■ **WHAT TO WORK ON**: Set down, word for word, the part of the material below that runs from the line containing "This screenshot has width=972, height=622." down to the line containing "click(x=530, y=230)", including both of those lines.

** Start of GIVEN DATA **

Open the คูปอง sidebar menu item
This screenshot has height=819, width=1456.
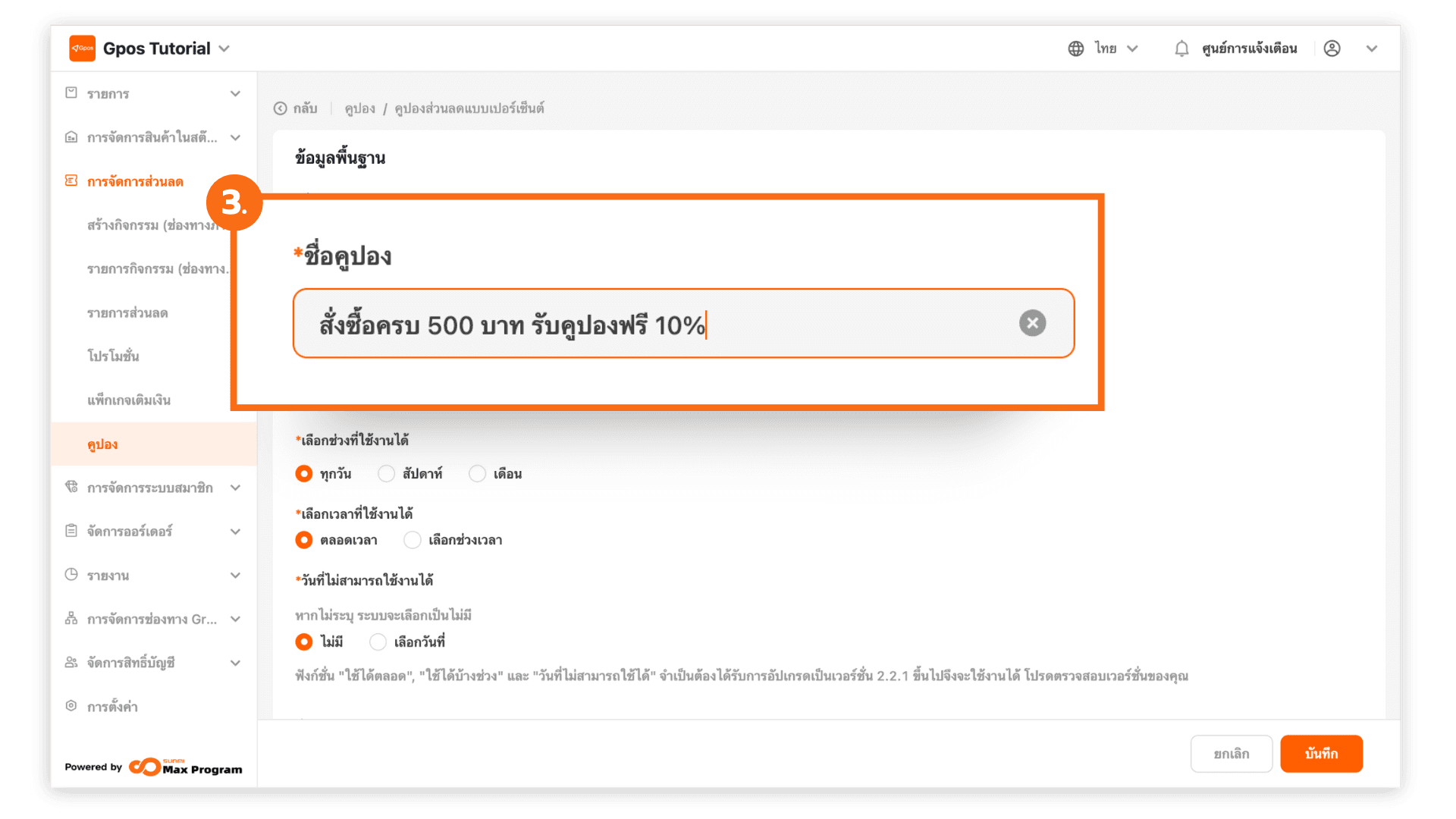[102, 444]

** End of GIVEN DATA **
** Start of GIVEN DATA **

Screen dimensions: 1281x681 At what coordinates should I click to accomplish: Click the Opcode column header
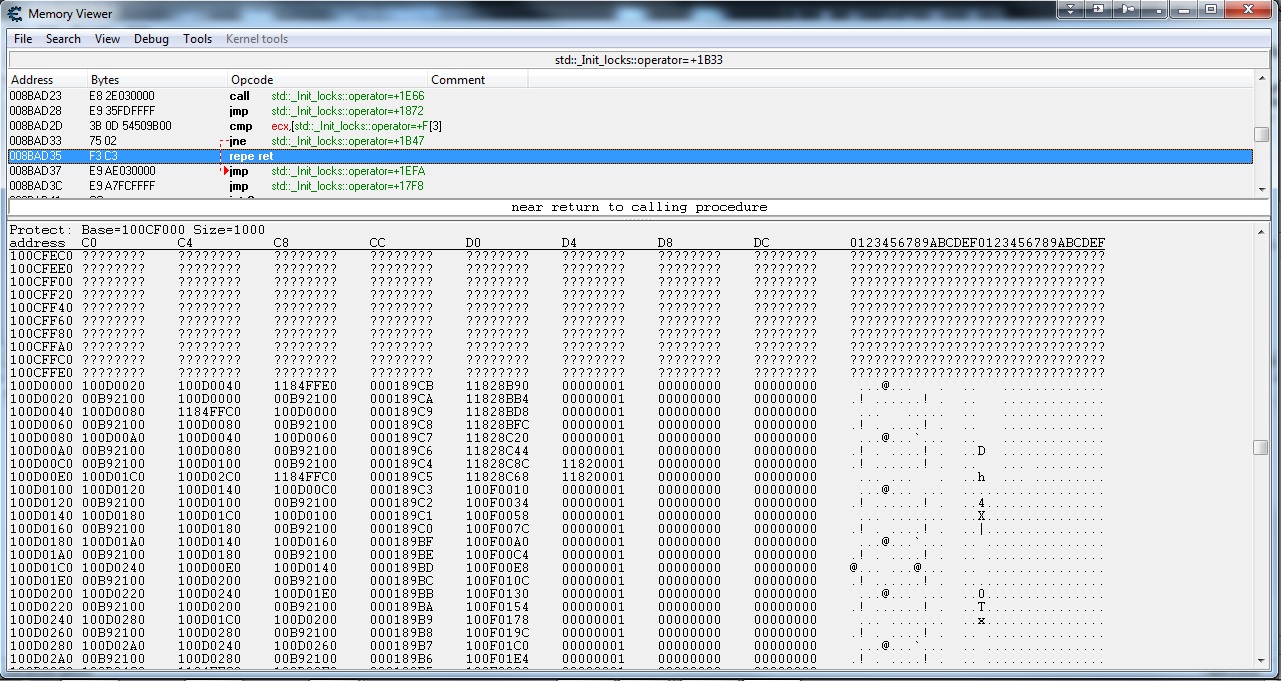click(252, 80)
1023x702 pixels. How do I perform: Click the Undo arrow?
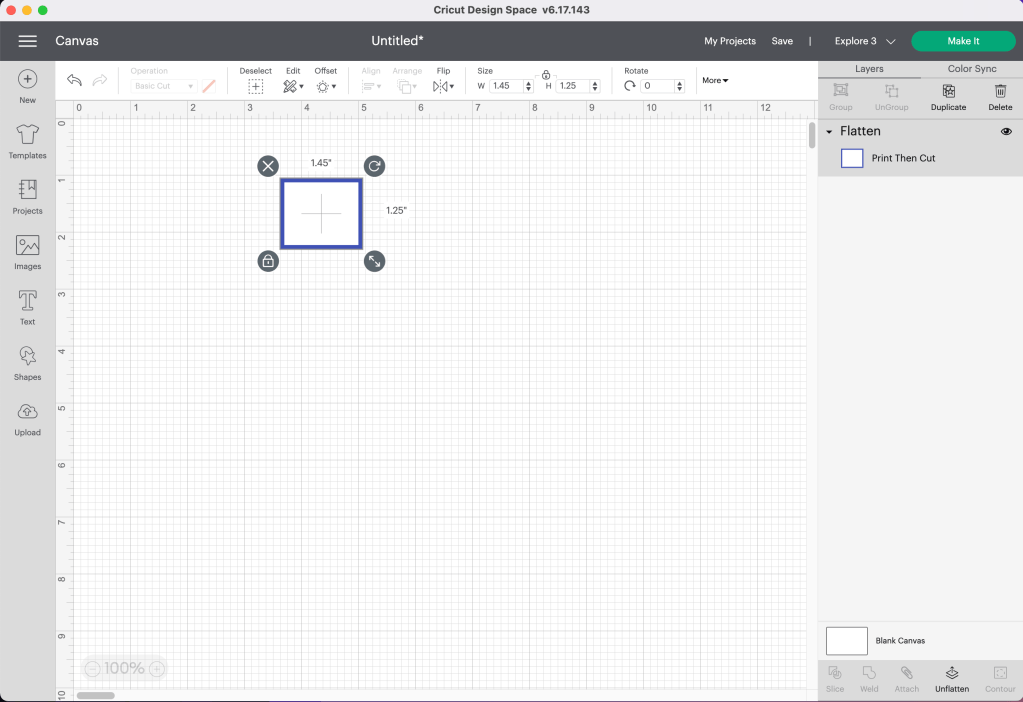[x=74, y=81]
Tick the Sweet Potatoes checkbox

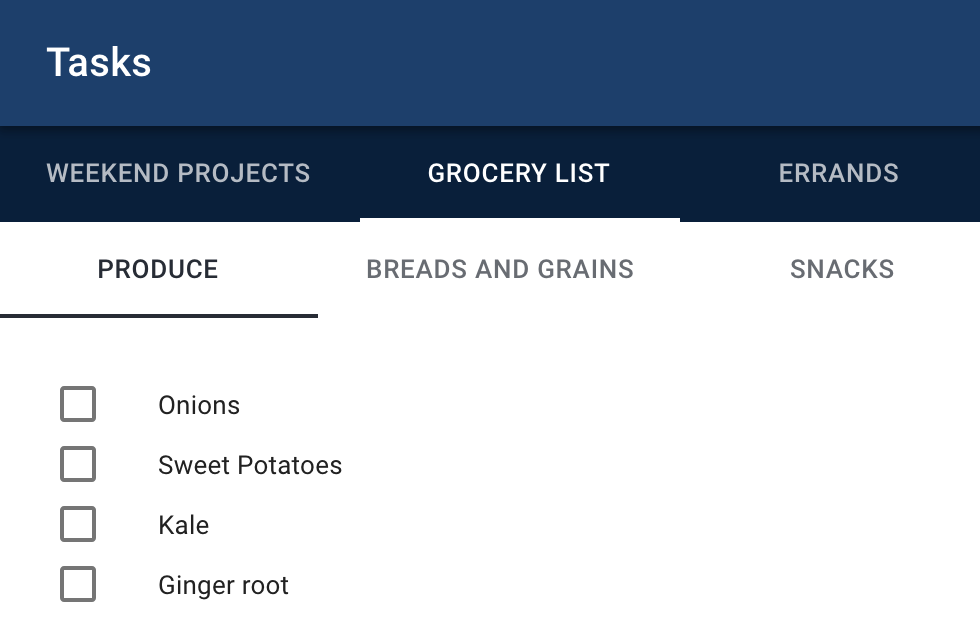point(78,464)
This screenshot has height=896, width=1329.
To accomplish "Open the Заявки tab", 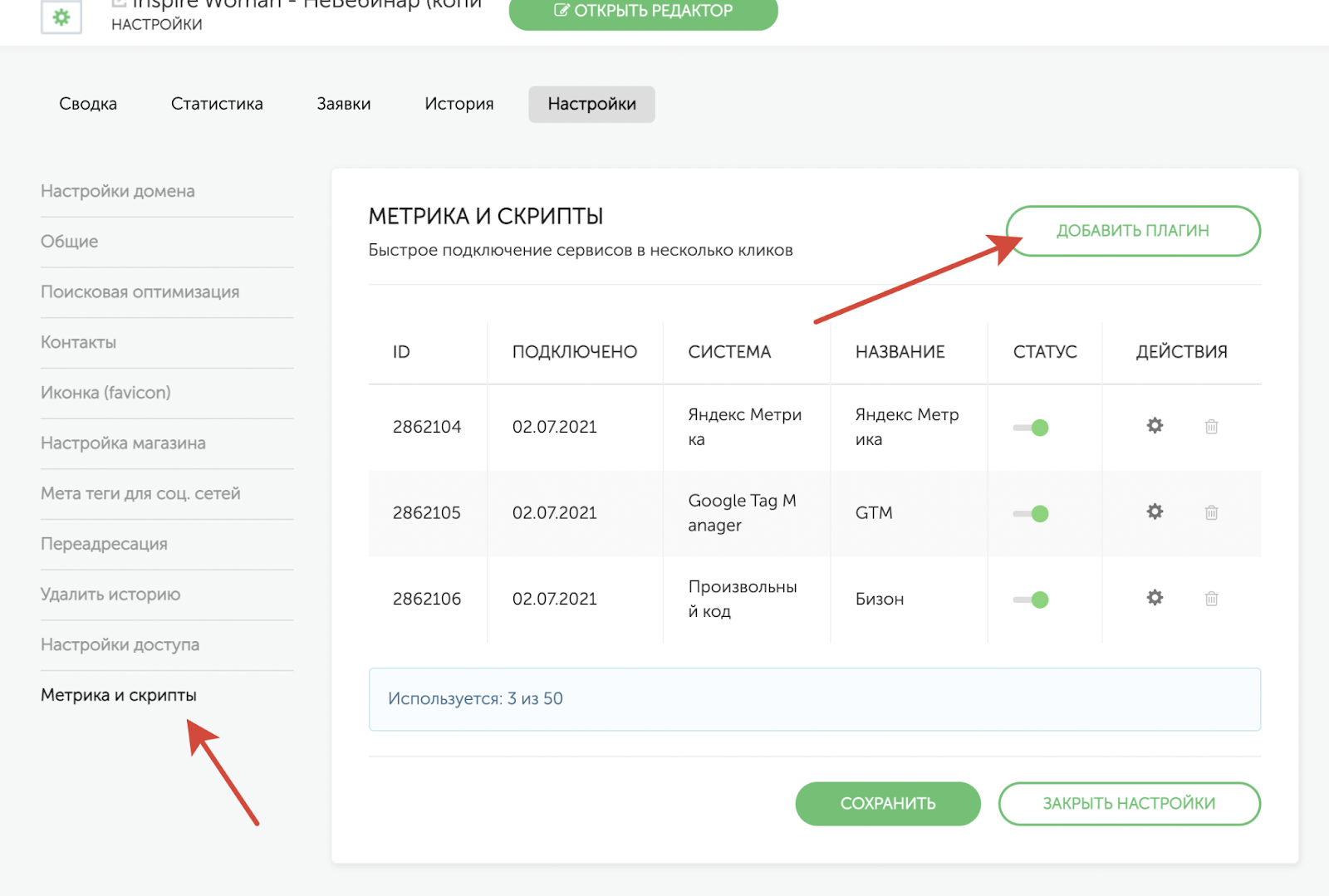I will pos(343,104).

** End of GIVEN DATA **
** Start of GIVEN DATA **

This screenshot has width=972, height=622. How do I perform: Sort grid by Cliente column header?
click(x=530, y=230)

** End of GIVEN DATA **

■ **SOLUTION TO THE EXERCISE**:
This screenshot has width=972, height=622. How do I perform: Sort grid by Cliente column header?
click(x=530, y=230)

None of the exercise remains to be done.